Click here for the Times Herald article I have reprinted below. This article tells the story similar to a journey our family just embarked on today. Details are different, but the story is the same. If you go to the actual article on the Times Herald site, you can read some of the comments at the end. We are in the middle. It looks like this lady is at the end, hopefully. There are many adoptive parents out there with the same type of problems with the state and their adopted children.

GETTING ADVICE: Bev Bennett of Port Huron Township talks with an unidentified man Thursday during a demonstration outside the St. Clair County Courthouse in Port Huron.By Jason Alexander, Times Herald, April 10, 2009

A local woman stood in front of the St. Clair County Courthouse on Thursday protesting the return of her adopted son — who has been convicted of criminal sexual misconduct — to her home. St. Clair County Court Administrator Grant Nixon said that isn’t going to happen.

“There are no plans to release him,” Nixon said Bev Bennett’s 14-year-old son, who is being detained at Children’s Home in Marysville.

Because a motion to terminate parental rights was denied at a recent hearing, Bennett believes the child, who she said molested four of her other six children, is headed home soon. Bennett, 32, of Port Huron Township has five adopted children, including the 14-year-old, and two biological children. The son was convicted of criminal sexual conduct in June 2006 and in July 2007, according to court records.

According to Bennett and court records, precautions were taken after the first incident as sensors were put on doors at the home. The 14-year-old son was not allowed to be alone with any of of Bennett’s other children, ages 15, 13, 13, 10, 9 and 8. However, Bennett said that didn’t stop the second incident. Nixon said Bennett recently attempted to terminate her parental rights under a delinquency petition, which he said could not be done under Michigan law.

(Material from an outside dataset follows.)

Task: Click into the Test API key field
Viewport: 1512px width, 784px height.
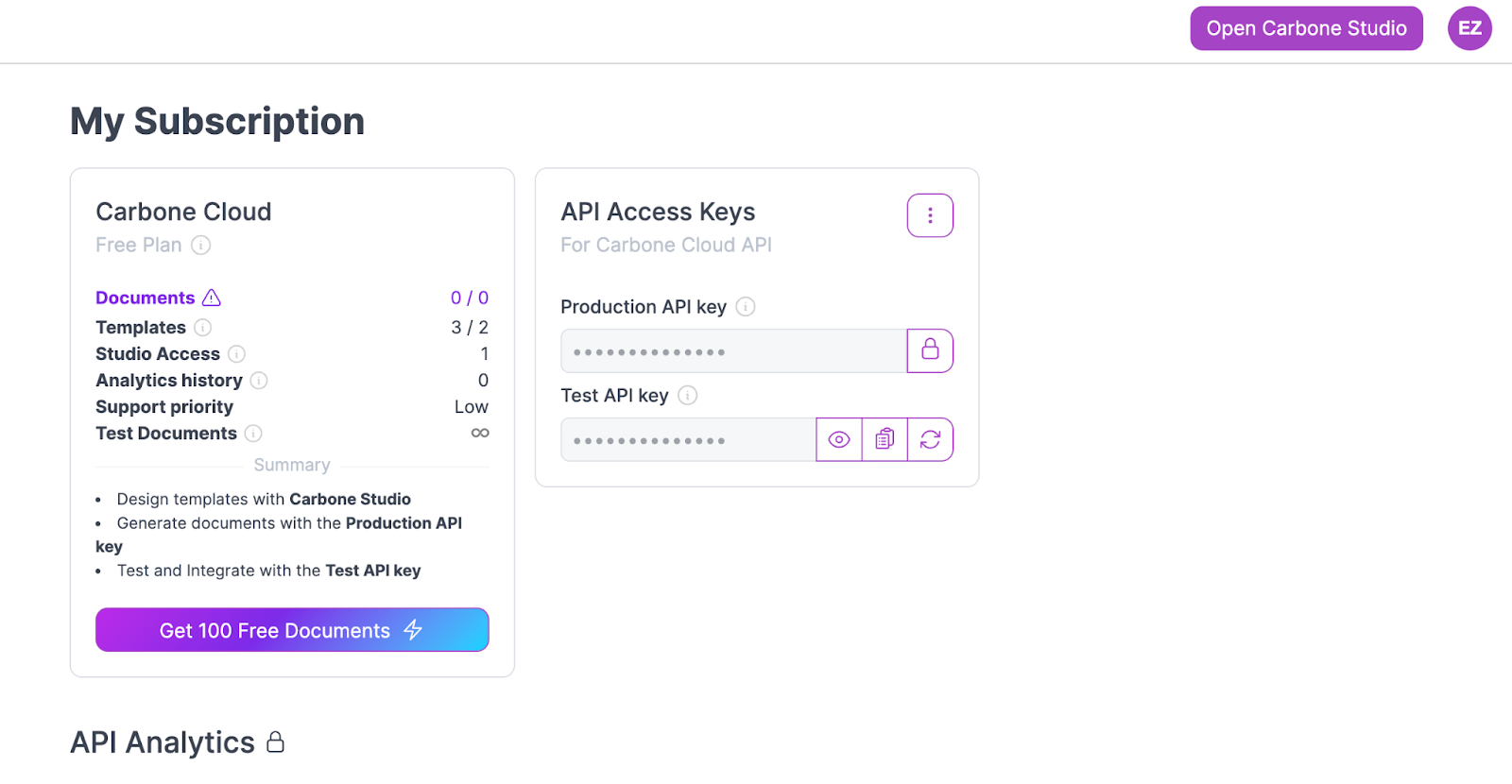Action: coord(689,439)
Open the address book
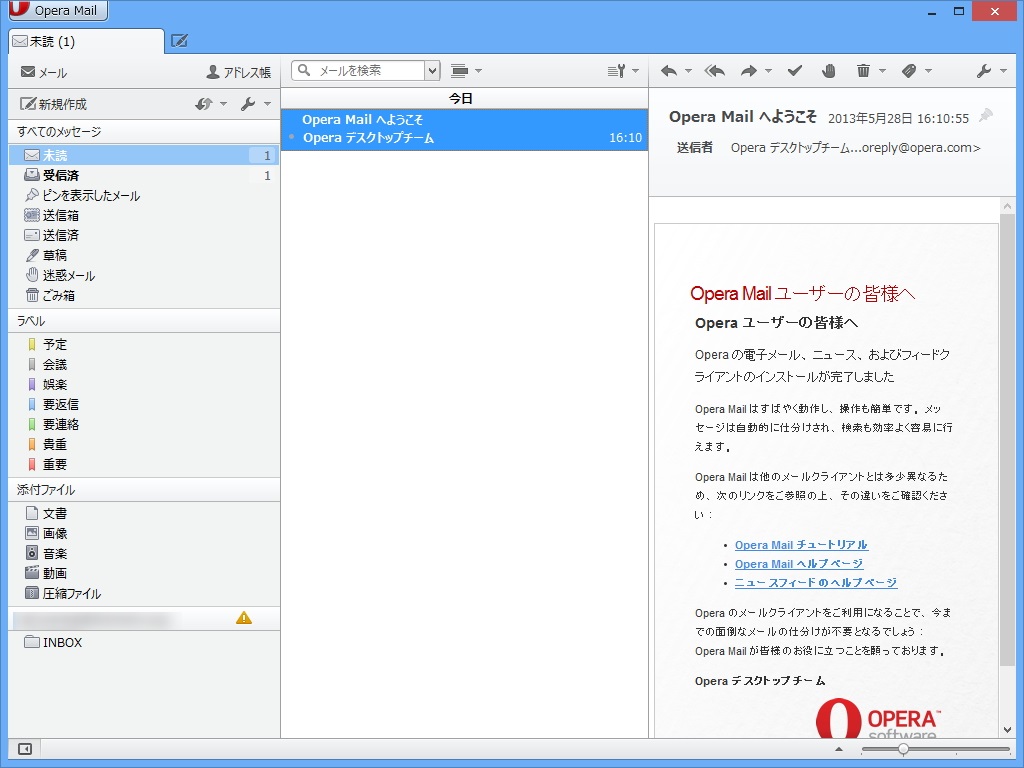The width and height of the screenshot is (1024, 768). click(x=238, y=71)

“The judge looks at it, and he has to comply with the law,” Nixon said.

Bennett was upset she could not terminate the rights.

“I understand he is my child, but my other children are the victims, and they shouldn’t have to go through that again,” Bennett said. “I don’t know what to do. I’m totally at a loss at what to do at this point.”

That led Bennett to stand in front of the courthouse to perhaps get advice from other people. About a dozen people stood with her, including her children, who were handing out flyers detailing their story. They held signs that said “I deserve to be safe,” and “I don’t want to be molested.”

“It’s terrifying,” Bennett said. “My kids are traumatized by this.”